■ **Work to complete**:
What you return must match the records exactly, line for line.

(Beginning of Given data)

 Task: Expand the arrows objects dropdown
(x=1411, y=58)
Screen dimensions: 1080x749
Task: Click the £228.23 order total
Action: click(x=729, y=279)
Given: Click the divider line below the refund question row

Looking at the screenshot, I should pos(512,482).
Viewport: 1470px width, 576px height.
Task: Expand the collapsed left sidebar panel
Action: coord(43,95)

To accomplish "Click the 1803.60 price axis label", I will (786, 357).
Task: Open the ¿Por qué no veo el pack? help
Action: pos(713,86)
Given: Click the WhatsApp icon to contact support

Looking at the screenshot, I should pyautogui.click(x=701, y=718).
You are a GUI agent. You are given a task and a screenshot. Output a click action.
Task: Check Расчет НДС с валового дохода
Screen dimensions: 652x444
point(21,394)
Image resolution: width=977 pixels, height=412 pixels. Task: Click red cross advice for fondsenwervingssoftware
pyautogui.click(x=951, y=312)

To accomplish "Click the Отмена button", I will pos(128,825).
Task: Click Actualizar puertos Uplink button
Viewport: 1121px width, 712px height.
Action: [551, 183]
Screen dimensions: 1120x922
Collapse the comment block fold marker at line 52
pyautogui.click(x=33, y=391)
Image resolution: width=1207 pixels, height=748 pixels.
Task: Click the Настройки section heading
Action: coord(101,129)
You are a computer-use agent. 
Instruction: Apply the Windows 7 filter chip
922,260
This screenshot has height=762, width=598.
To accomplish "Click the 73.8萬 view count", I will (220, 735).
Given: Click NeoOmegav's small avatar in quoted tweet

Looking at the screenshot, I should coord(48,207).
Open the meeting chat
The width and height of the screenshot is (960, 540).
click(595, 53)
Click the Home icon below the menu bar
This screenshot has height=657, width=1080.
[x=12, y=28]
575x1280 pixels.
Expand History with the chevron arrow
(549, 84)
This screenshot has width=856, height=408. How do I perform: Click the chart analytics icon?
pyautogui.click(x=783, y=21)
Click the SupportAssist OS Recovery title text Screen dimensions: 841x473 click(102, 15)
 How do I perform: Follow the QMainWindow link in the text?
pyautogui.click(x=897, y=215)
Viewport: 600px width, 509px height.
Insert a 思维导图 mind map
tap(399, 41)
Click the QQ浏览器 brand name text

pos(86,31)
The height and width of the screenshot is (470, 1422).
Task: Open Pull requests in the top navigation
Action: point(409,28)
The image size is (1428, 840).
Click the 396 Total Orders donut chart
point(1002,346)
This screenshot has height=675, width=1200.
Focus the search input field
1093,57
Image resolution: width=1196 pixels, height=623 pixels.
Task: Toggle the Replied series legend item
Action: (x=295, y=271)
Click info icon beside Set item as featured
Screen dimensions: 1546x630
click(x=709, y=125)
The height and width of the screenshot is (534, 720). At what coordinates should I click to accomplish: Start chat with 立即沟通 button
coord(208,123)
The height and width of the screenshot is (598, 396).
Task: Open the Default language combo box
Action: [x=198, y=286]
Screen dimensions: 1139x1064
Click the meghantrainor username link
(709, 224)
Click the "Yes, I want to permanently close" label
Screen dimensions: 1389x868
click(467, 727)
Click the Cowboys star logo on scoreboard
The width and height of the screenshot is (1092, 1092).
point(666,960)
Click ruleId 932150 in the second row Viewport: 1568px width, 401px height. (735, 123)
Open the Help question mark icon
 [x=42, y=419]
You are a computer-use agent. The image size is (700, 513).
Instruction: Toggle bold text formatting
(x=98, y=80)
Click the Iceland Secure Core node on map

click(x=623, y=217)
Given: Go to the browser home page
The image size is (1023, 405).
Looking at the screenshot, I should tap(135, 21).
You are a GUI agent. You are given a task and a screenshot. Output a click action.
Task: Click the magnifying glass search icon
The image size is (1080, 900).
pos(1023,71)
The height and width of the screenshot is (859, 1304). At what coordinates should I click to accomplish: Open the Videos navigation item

(End of Given data)

■ **The answer**:
 Task: Expand the arrows objects dropdown
(x=1411, y=58)
Screen dimensions: 1080x749
Task: Click the £228.23 order total
Action: click(x=729, y=279)
Given: Click the divider line below the refund question row

Looking at the screenshot, I should pos(512,482).
Viewport: 1470px width, 576px height.
Task: Expand the collapsed left sidebar panel
Action: coord(43,95)

To accomplish "Click the 1803.60 price axis label", I will (786, 357).
Task: Open the ¿Por qué no veo el pack? help
Action: pos(713,86)
Given: Click the WhatsApp icon to contact support

Looking at the screenshot, I should pyautogui.click(x=701, y=718).
You are a GUI agent. You are given a task and a screenshot. Output a click action.
Task: Check Расчет НДС с валового дохода
Screen dimensions: 652x444
point(21,394)
Image resolution: width=977 pixels, height=412 pixels. Task: Click red cross advice for fondsenwervingssoftware
pyautogui.click(x=951, y=312)

To accomplish "Click the Отмена button", I will pos(128,825).
Task: Click Actualizar puertos Uplink button
Viewport: 1121px width, 712px height.
Action: [551, 183]
Screen dimensions: 1120x922
Collapse the comment block fold marker at line 52
pyautogui.click(x=33, y=391)
Image resolution: width=1207 pixels, height=748 pixels.
Task: Click the Настройки section heading
Action: coord(101,129)
You are a computer-use agent. 
Instruction: Apply the Windows 7 filter chip
922,260
This screenshot has height=762, width=598.
To accomplish "Click the 73.8萬 view count", I will (220, 735).
Given: Click NeoOmegav's small avatar in quoted tweet

Looking at the screenshot, I should coord(48,207).
Open the meeting chat
The width and height of the screenshot is (960, 540).
click(595, 53)
Click the Home icon below the menu bar
This screenshot has height=657, width=1080.
[x=12, y=28]
575x1280 pixels.
Expand History with the chevron arrow
(549, 84)
This screenshot has width=856, height=408. How do I perform: Click the chart analytics icon?
pyautogui.click(x=783, y=21)
Click the SupportAssist OS Recovery title text Screen dimensions: 841x473 click(102, 15)
 How do I perform: Follow the QMainWindow link in the text?
pyautogui.click(x=897, y=215)
Viewport: 600px width, 509px height.
Insert a 思维导图 mind map
tap(399, 41)
Click the QQ浏览器 brand name text

pos(86,31)
The height and width of the screenshot is (470, 1422).
Task: Open Pull requests in the top navigation
Action: point(409,28)
The image size is (1428, 840).
Click the 396 Total Orders donut chart
point(1002,346)
This screenshot has height=675, width=1200.
Focus the search input field
1093,57
Image resolution: width=1196 pixels, height=623 pixels.
Task: Toggle the Replied series legend item
Action: (x=295, y=271)
Click info icon beside Set item as featured
Screen dimensions: 1546x630
click(x=709, y=125)
The height and width of the screenshot is (534, 720). At what coordinates should I click to accomplish: Start chat with 立即沟通 button
coord(208,123)
The height and width of the screenshot is (598, 396).
Task: Open the Default language combo box
Action: [x=198, y=286]
Screen dimensions: 1139x1064
Click the meghantrainor username link
(709, 224)
Click the "Yes, I want to permanently close" label
Screen dimensions: 1389x868
click(467, 727)
Click the Cowboys star logo on scoreboard
The width and height of the screenshot is (1092, 1092).
point(666,960)
Click ruleId 932150 in the second row Viewport: 1568px width, 401px height. (735, 123)
Open the Help question mark icon
 [x=42, y=419]
You are a computer-use agent. The image size is (700, 513).
Instruction: Toggle bold text formatting
(x=98, y=80)
Click the Iceland Secure Core node on map

click(x=623, y=217)
Given: Go to the browser home page
The image size is (1023, 405).
Looking at the screenshot, I should tap(135, 21).
You are a GUI agent. You are given a task and a screenshot. Output a click action.
Task: Click the magnifying glass search icon
The image size is (1080, 900).
pos(1023,71)
The height and width of the screenshot is (859, 1304). At what coordinates should I click to accomplish: Open the Videos navigation item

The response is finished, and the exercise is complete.